Au nom de la puce
La psychose de la violence à la télévision a débuté
au lendemain de la tuerie à l'École polytechnique de Montréal
et s'est étirée jusqu'à la tuerie de Jonesboro. Le
premier principal acteur de cette crise – vous l'aurez deviné –,
c'est le Conseil de la radiodiffusion et des télécommunications
canadiennes (CRTC). Le second, un Canadien du nom de Tim Collings, inventeur
du fameux V-chip. Les deux vont travailler de façon parallèle
et indépendante durant toute cette période. L'un pour démontrer
qu'il est conscient du danger qui guette les citoyens et qu'il a à
coeur leur sécurité, l'autre pour se tailler une place au
soleil.
Donc, pour faire une histoire courte et sans vraiment entrer dans le détail
– exercice qui pourrait s'avérer extrêmement long et d'un
ennui mortel(1) –, disons que
bien peu de gens se sont ouvertement interrogés sur le contenu télévisuel
canadien avant Polytechnique. La couverture médiatique de la tuerie
à peine achevée, certains, dont Tim Collings(2),
ingénieur à l'Université Simon Fraser de Colombie-Britannique,
commencent à se pencher sur la question et établissent des
liens entre « violence télévisuelle
» et « violence sociale ».
Il n'en faut pas plus pour que le CRTC commande deux études sur
la question et qu'il conclut, à la lumière de leurs résultats,
qu'il existe bel et bien un lien.
L'organisme réclame aussitôt de l'Association canadienne des
radiodiffuseurs (ACR), qu'elle revoit son code d'application volontaire
(sans quoi, c'est lui qui s'en chargera).
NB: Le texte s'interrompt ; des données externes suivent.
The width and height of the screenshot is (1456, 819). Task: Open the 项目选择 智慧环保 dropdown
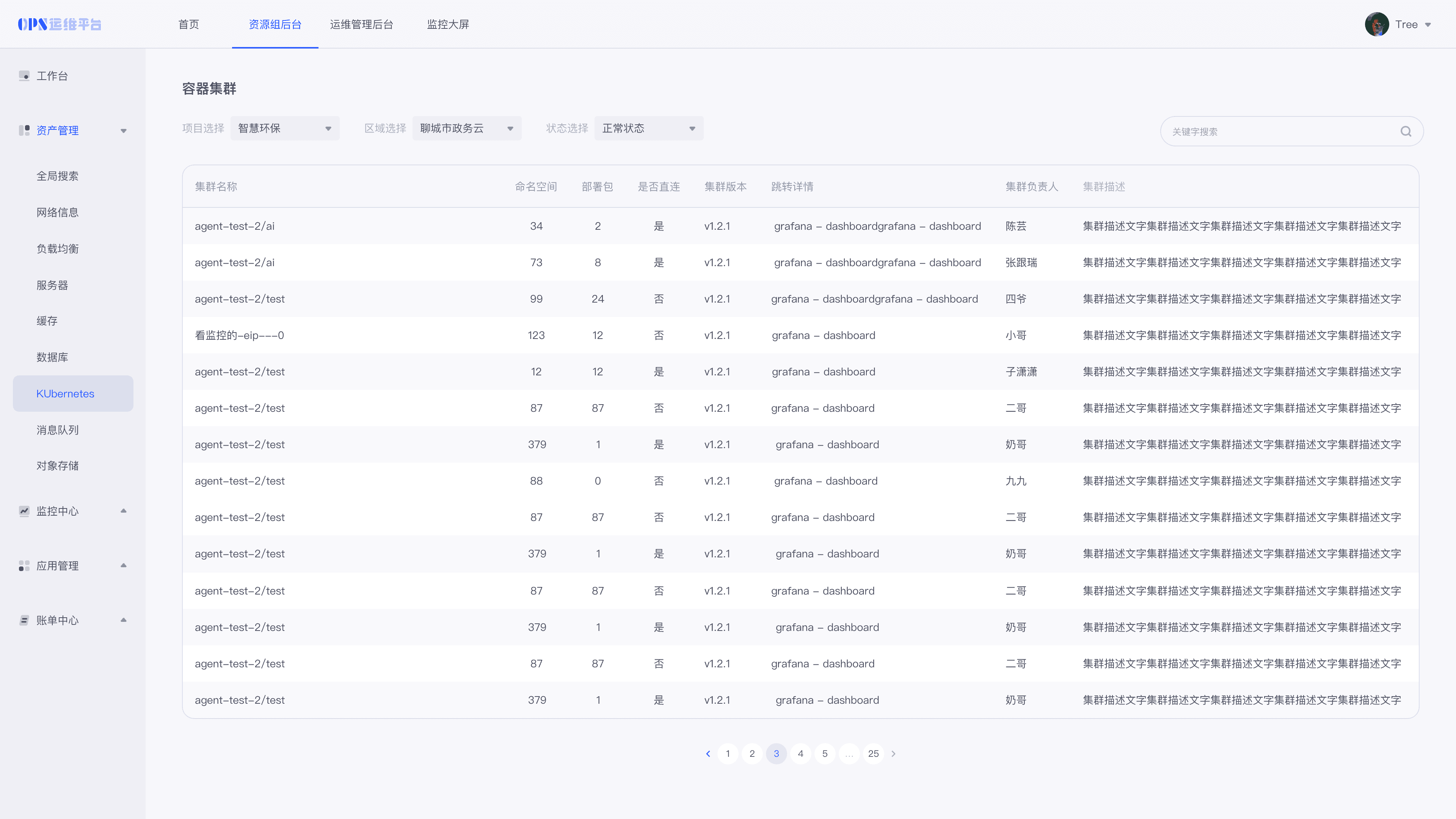(x=285, y=128)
Collings de son côté
entreprend des recherches sur une technologie qui permettrait de bloquer
l'entrée de signaux « violents » à
la maison. À peu près au même moment, Virginie Larivière
(dont la soeur a été assassinée) dépose une
pétition de près de 1,5 million de signatures contre la violence
à la télé et, du côté de chez nos voisins
du sud, le Congrès américain a recours à la Television
Violence Act pour donner à la Federal Communications Commission
le pouvoir de définir ce qu'est la violence.
S'ensuit une interminable série de colloques, l'adoption de mesures
spéciales, l'élaboration de plans d'action et de codes d'application,
la création de coalitions et groupes de pression (mais que sont-ils
tous devenus?), la mise sur pied de campagnes de sensibilisation, etc.
Après avoir engouffré plusieurs millions de nos dollars,
déversé des milliers de gallons d'encre et sacrifié
des centaines d'hectares de forêts canadiennes, on annonce en grande
pompe la version révisée du Code d'application volontaire
concernant la violence à la télévision de l'ACR(3)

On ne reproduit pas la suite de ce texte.